### GIVEN PROBLEM 1
Copy out the passage on McCambridge's early career and film debut in full, word for word.

### PAGE
● ● ●

Born in Joliet, Ill., McCambridge graduated from Mundelein College and signed an acting contract with NBC Radio in Chicago. In her 20s, she moved to New York, where she appeared in several Broadway plays before landing the title role in the radio adaptation of “Abie’s Irish Rose.” She spent several years working with Welles before focusing on her film career.
McCambridge’s radio-trained voice served her well in Hollywood. She acquired a reputation as an outspoken woman with a talent for playing strong-willed characters. She made her screen debut in the 1949 film “All the King’s Men,” a role that earned her an Academy Award for best supporting actress. Broderick Crawford, who played the lead in the film, won the best actor Oscar; the drama also won for best picture. That same year, McCambridge won a Golden Globe for Best Supporting Actress and another for Most Promising Newcomer-Female.

● ● ●

### DATA TO PROCESS
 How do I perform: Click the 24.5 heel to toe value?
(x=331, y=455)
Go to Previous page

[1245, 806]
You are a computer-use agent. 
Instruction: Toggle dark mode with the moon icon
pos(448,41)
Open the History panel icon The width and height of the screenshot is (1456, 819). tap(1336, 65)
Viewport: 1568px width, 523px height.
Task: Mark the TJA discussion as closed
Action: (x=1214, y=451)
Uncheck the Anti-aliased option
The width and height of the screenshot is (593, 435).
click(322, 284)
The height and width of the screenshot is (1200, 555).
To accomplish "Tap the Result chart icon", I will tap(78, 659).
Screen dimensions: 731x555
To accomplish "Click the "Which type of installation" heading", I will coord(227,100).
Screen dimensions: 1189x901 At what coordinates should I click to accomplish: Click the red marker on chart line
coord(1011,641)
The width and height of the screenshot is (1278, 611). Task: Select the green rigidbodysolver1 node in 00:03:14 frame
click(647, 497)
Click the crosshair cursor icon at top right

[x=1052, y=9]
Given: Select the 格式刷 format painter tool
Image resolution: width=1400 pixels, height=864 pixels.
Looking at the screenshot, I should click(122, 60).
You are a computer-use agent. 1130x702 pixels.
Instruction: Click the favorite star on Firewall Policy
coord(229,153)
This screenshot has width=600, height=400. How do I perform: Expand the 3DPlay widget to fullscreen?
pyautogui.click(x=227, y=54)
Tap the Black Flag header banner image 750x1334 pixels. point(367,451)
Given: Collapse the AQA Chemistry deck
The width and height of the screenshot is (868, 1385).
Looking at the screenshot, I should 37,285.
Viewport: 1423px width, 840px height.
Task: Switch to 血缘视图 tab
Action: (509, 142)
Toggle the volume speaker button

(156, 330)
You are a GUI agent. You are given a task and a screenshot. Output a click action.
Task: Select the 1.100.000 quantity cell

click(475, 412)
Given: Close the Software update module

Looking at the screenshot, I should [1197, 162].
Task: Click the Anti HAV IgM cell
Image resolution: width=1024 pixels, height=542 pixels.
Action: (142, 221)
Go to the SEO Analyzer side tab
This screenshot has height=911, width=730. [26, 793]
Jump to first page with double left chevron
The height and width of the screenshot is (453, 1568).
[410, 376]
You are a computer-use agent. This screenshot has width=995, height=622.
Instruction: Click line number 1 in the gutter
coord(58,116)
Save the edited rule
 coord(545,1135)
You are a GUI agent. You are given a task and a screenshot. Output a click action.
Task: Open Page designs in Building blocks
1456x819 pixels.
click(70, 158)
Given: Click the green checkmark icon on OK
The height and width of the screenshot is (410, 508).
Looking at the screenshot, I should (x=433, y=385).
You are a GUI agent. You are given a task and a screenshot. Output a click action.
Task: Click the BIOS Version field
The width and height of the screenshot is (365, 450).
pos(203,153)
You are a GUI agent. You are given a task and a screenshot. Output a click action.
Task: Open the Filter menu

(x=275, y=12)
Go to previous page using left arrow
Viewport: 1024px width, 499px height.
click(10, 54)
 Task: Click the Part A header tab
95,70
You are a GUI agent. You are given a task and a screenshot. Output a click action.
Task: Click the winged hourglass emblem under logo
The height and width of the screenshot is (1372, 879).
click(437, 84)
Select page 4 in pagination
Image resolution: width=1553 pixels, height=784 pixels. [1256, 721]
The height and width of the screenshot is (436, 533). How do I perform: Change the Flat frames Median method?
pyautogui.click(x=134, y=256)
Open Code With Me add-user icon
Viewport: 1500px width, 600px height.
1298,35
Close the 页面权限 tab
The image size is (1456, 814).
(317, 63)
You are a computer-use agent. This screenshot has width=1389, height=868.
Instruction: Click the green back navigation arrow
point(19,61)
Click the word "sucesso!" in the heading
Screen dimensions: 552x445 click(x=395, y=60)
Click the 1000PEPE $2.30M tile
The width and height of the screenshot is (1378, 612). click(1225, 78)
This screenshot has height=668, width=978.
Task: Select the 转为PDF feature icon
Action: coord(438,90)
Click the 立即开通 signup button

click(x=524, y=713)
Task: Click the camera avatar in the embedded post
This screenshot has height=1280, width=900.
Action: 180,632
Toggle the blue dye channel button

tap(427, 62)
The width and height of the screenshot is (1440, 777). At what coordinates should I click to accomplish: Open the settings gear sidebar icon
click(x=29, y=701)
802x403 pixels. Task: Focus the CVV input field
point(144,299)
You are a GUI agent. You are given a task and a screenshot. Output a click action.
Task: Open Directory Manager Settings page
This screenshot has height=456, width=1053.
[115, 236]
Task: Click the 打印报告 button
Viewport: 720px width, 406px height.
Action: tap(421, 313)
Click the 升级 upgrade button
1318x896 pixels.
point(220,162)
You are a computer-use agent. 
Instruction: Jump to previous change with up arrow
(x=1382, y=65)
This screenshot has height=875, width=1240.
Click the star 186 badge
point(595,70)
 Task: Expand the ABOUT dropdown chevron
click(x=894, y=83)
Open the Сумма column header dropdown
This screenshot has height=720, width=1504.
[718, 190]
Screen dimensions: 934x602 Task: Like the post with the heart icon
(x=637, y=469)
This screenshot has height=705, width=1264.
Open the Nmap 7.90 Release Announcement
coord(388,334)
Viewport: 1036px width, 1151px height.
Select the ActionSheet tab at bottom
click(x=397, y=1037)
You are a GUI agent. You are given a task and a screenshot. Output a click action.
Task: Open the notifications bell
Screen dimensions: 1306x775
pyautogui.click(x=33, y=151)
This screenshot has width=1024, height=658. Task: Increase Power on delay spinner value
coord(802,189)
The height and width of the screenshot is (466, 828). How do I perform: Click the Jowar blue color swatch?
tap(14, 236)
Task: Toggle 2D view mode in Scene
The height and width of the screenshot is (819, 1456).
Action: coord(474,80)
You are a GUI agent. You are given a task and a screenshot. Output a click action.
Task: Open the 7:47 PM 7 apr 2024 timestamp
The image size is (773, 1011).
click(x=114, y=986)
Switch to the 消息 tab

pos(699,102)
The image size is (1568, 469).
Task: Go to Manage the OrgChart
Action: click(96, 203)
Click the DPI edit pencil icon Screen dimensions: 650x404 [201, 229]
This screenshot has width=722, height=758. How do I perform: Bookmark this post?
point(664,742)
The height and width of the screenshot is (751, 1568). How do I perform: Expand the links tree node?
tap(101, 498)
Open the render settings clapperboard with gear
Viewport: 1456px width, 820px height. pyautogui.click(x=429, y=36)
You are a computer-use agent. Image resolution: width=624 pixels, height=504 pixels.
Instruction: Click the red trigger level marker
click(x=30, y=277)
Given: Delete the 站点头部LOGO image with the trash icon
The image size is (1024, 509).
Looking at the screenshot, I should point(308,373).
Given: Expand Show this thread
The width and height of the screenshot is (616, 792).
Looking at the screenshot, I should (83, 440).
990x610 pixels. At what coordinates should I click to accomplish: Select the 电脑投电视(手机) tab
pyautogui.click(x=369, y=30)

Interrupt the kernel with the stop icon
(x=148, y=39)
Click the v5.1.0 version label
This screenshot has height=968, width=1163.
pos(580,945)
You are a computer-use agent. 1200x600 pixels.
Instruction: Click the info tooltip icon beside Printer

● ● ●

### GIVEN PROBLEM 2
Arrange everything in the rows above, from the line containing "Given: Delete the" down to the final line of the rows, as a Markdown table with the columns No. and Line, numbering each line and omitting blank lines.

### WORKED SOLUTION 1
Born in Joliet, Ill., McCambridge graduated from Mundelein College and signed an acting contract with NBC Radio in Chicago. In her 20s, she moved to New York, where she appeared in several Broadway plays before landing the title role in the radio adaptation of “Abie’s Irish Rose.” She spent several years working with Welles before focusing on her film career.
McCambridge’s radio-trained voice served her well in Hollywood. She acquired a reputation as an outspoken woman with a talent for playing strong-willed characters. She made her screen debut in the 1949 film “All the King’s Men,” a role that earned her an Academy Award for best supporting actress. Broderick Crawford, who played the lead in the film, won the best actor Oscar; the drama also won for best picture. That same year, McCambridge won a Golden Globe for Best Supporting Actress and another for Most Promising Newcomer-Female.

### WORKED SOLUTION 2
| No. | Line |
|---|---|
| 1 | Given: Delete the 站点头部LOGO image with the trash icon |
| 2 | The image size is (1024, 509). |
| 3 | Looking at the screenshot, I should point(308,373). |
| 4 | Given: Expand Show this thread |
| 5 | The width and height of the screenshot is (616, 792). |
| 6 | Looking at the screenshot, I should (83, 440). |
| 7 | 990x610 pixels. At what coordinates should I click to accomplish: Select the 电脑投电视(手机) tab |
| 8 | pyautogui.click(x=369, y=30) |
| 9 | Interrupt the kernel with the stop icon |
| 10 | (x=148, y=39) |
| 11 | Click the v5.1.0 version label |
| 12 | This screenshot has height=968, width=1163. |
| 13 | pos(580,945) |
| 14 | You are a computer-use agent. 1200x600 pixels. |
| 15 | Instruction: Click the info tooltip icon beside Printer |